You might enjoy Kurt Rudolph's Gnosis. He has some slight anti-Catholic bias but it's a pretty good survey of what we know about the early Gnostic Christians.

Pagels falls into the trap of assuming all the different Gnostic sects shared similar beliefs. They didn't. To use the feminism example, Pagles glosses over the fact that some Gnostics didn't believe women could even enter into Heaven. She frames the whole thing as "bad mean orthodox Christians silenced the Gnostics and called them heretics because Gnostics were just too pro-women," which is just really biased and an unfair account of the tensions between orthodoxy and Gnosticism in the early church. You have, for example, some Gnostic sects being antinomian and having wild orgies and others banning sex entirely. It's really poor form for a historian to just label all these different groups as just being "Gnostics" simply because they were all in opposition to the orthodox church.

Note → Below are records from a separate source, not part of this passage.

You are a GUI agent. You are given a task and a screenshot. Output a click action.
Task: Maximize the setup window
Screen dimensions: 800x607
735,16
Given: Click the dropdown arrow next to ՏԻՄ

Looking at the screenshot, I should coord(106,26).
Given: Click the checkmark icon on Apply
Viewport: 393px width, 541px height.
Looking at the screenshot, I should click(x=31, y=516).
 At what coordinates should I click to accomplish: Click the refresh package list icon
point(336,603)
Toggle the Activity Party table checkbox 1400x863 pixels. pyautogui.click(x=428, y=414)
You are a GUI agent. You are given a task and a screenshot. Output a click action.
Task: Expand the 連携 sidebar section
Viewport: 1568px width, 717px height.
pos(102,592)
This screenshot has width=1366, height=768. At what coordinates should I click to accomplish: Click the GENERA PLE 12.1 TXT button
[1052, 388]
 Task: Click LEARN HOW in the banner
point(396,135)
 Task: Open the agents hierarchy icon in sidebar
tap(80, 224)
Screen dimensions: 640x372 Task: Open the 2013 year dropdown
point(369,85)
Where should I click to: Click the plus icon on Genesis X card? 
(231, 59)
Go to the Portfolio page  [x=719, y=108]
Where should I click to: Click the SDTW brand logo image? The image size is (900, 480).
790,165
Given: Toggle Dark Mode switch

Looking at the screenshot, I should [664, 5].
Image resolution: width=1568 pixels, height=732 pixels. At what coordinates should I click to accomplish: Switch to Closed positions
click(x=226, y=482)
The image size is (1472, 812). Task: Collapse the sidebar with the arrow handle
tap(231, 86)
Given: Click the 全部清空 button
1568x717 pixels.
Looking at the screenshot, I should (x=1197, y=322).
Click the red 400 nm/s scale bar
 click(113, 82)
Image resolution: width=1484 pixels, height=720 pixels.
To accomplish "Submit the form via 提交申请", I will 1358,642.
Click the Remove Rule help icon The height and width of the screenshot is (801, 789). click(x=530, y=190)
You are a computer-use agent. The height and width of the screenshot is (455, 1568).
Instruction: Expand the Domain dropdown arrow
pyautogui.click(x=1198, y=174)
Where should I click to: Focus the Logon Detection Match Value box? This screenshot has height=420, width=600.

Yeah, that is a good one. Karen King's What is Gnosticism? is pretty good for pointing out the very many historiographical traps that one risks writing about the "Gnostics." And despite being revisionist in a very different way, as well as I think written before the publication of Nag Hammadi, Hans Jonas' The Gnostic Religion is still kind of an interesting read. Just take it as phenomenological rather than historical, strictly speaking.